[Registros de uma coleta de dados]

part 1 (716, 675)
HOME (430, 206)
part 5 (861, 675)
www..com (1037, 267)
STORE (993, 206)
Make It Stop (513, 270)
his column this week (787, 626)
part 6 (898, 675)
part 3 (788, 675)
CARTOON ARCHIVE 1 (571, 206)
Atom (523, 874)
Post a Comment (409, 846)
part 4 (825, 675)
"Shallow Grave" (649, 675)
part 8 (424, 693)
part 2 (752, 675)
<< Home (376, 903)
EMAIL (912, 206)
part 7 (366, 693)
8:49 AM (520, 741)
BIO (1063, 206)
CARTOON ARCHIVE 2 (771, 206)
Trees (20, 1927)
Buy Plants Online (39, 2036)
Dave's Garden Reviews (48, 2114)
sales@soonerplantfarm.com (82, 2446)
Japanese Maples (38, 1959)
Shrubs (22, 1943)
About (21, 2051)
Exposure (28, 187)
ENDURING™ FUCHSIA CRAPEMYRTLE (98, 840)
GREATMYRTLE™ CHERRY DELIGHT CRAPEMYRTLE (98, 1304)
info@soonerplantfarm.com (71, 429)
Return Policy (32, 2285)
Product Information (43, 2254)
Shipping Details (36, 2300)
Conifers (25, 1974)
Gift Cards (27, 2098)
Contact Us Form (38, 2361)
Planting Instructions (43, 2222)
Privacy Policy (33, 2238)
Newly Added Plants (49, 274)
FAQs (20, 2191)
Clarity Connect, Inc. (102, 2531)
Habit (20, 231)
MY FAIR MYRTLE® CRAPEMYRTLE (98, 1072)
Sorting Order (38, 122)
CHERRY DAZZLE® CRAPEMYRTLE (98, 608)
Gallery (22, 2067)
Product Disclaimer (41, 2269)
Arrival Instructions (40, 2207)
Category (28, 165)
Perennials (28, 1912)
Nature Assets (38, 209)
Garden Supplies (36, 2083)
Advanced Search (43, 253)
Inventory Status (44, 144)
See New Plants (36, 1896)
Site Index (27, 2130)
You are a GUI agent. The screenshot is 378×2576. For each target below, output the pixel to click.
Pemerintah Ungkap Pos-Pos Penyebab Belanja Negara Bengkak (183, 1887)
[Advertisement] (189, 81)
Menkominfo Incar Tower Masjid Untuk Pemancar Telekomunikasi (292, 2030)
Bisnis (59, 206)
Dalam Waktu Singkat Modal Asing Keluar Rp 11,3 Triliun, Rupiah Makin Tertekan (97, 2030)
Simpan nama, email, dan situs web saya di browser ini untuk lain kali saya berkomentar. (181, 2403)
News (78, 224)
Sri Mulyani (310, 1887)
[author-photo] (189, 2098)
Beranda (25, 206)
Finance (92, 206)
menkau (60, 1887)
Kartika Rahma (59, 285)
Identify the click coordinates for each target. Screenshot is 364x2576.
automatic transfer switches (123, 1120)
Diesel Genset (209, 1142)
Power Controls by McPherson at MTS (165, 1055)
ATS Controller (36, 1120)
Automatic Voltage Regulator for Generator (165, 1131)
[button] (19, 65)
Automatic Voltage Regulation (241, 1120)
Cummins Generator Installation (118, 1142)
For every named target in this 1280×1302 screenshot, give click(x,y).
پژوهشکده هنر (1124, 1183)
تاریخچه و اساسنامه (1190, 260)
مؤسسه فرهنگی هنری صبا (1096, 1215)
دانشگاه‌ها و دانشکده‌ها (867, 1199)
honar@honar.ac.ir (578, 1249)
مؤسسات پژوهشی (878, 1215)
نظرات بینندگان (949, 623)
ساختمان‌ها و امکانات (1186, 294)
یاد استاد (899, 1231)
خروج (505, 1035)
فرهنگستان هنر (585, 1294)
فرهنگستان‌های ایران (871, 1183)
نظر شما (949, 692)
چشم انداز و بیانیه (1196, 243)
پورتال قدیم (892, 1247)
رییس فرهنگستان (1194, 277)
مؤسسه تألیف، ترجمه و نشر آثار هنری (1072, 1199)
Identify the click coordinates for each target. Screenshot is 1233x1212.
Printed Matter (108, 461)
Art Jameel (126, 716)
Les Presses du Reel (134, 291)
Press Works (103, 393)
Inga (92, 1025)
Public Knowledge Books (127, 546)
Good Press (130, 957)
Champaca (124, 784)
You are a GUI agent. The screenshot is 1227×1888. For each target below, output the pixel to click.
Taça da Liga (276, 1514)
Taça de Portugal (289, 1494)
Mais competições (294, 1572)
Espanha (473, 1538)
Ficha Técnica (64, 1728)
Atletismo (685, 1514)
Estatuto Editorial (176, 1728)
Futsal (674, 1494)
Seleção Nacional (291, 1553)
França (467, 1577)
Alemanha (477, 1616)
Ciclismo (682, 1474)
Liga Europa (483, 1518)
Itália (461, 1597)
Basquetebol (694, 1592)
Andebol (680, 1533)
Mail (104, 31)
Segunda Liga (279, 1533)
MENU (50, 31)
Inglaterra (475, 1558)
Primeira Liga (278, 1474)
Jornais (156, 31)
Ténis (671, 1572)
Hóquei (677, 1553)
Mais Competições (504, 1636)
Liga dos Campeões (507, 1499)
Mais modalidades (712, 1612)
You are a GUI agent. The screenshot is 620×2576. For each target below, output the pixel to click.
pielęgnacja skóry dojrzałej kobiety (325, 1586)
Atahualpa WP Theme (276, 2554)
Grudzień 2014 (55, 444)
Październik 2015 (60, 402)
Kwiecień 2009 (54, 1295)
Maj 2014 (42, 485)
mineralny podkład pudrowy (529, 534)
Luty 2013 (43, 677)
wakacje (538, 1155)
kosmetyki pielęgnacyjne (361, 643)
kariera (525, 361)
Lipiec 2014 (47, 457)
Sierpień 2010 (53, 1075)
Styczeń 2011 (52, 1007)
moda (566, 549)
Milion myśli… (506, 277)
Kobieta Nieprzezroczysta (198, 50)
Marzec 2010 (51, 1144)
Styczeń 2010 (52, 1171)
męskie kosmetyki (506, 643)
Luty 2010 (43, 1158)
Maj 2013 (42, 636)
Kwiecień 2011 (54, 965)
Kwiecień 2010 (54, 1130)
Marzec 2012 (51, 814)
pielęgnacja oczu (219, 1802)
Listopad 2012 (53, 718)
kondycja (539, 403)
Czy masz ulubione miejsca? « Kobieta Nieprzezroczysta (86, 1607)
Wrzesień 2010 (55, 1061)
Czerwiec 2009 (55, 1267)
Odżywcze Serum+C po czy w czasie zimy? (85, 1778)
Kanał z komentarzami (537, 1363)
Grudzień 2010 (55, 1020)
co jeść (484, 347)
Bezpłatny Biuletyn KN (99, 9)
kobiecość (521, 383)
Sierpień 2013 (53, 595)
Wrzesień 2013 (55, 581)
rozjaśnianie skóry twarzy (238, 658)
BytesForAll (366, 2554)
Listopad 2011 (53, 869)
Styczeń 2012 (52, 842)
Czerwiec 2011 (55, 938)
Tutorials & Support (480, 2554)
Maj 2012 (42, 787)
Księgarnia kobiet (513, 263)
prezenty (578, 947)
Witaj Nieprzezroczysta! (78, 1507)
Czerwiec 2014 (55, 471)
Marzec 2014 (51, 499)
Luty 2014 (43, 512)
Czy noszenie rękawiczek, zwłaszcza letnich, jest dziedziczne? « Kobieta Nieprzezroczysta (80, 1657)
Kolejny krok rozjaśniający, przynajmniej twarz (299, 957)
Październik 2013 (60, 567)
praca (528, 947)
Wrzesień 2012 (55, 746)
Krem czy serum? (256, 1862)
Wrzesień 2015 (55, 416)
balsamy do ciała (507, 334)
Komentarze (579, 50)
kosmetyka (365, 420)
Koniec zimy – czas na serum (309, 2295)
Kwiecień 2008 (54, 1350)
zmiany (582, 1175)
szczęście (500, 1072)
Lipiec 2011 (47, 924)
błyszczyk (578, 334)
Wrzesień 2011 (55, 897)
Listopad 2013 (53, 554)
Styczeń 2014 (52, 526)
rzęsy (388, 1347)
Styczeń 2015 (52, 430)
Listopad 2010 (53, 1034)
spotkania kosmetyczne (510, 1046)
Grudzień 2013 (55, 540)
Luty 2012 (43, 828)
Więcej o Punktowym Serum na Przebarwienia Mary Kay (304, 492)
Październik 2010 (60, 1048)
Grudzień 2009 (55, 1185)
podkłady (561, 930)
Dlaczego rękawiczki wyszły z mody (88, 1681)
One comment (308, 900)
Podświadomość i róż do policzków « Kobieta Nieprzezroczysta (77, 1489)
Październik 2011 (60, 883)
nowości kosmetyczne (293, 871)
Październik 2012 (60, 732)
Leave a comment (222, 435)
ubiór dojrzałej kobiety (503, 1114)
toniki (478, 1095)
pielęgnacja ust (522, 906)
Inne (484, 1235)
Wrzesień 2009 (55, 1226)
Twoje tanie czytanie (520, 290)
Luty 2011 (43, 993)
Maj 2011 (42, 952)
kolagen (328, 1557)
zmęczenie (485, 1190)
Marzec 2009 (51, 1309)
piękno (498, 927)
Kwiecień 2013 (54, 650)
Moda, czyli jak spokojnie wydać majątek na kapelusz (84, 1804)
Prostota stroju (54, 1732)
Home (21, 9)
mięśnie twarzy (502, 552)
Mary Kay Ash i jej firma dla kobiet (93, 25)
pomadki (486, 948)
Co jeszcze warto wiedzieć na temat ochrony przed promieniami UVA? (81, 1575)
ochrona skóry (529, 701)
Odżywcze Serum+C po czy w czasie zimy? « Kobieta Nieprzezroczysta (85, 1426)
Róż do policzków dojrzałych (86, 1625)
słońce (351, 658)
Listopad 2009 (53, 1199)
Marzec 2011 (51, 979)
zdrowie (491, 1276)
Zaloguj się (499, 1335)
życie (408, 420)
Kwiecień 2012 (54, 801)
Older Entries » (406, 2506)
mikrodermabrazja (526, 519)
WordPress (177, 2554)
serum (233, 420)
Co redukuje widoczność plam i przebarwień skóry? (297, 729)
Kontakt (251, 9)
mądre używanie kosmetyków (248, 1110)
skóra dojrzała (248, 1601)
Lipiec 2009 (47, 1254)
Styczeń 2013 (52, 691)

> **Tarefa a realizar**
Como ficariam, transformadas em uma tabela Markdown com as colunas Número e Linha da entrada, somente as linhas das entradas que começam na que contém "Public Knowledge Books (127, 546)" e terminam na que contém "Hóquei (677, 1553)", sem as linhas em branco?

> **Solução do problema**
| Número | Linha da entrada |
|---|---|
| 1 | Public Knowledge Books (127, 546) |
| 2 | Good Press (130, 957) |
| 3 | Champaca (124, 784) |
| 4 | You are a GUI agent. The screenshot is 1227×1888. For each target below, output the pixel to click. |
| 5 | Taça da Liga (276, 1514) |
| 6 | Taça de Portugal (289, 1494) |
| 7 | Mais competições (294, 1572) |
| 8 | Espanha (473, 1538) |
| 9 | Ficha Técnica (64, 1728) |
| 10 | Atletismo (685, 1514) |
| 11 | Estatuto Editorial (176, 1728) |
| 12 | Futsal (674, 1494) |
| 13 | Seleção Nacional (291, 1553) |
| 14 | França (467, 1577) |
| 15 | Alemanha (477, 1616) |
| 16 | Ciclismo (682, 1474) |
| 17 | Liga Europa (483, 1518) |
| 18 | Itália (461, 1597) |
| 19 | Basquetebol (694, 1592) |
| 20 | Andebol (680, 1533) |
| 21 | Mail (104, 31) |
| 22 | Segunda Liga (279, 1533) |
| 23 | MENU (50, 31) |
| 24 | Inglaterra (475, 1558) |
| 25 | Primeira Liga (278, 1474) |
| 26 | Jornais (156, 31) |
| 27 | Ténis (671, 1572) |
| 28 | Hóquei (677, 1553) |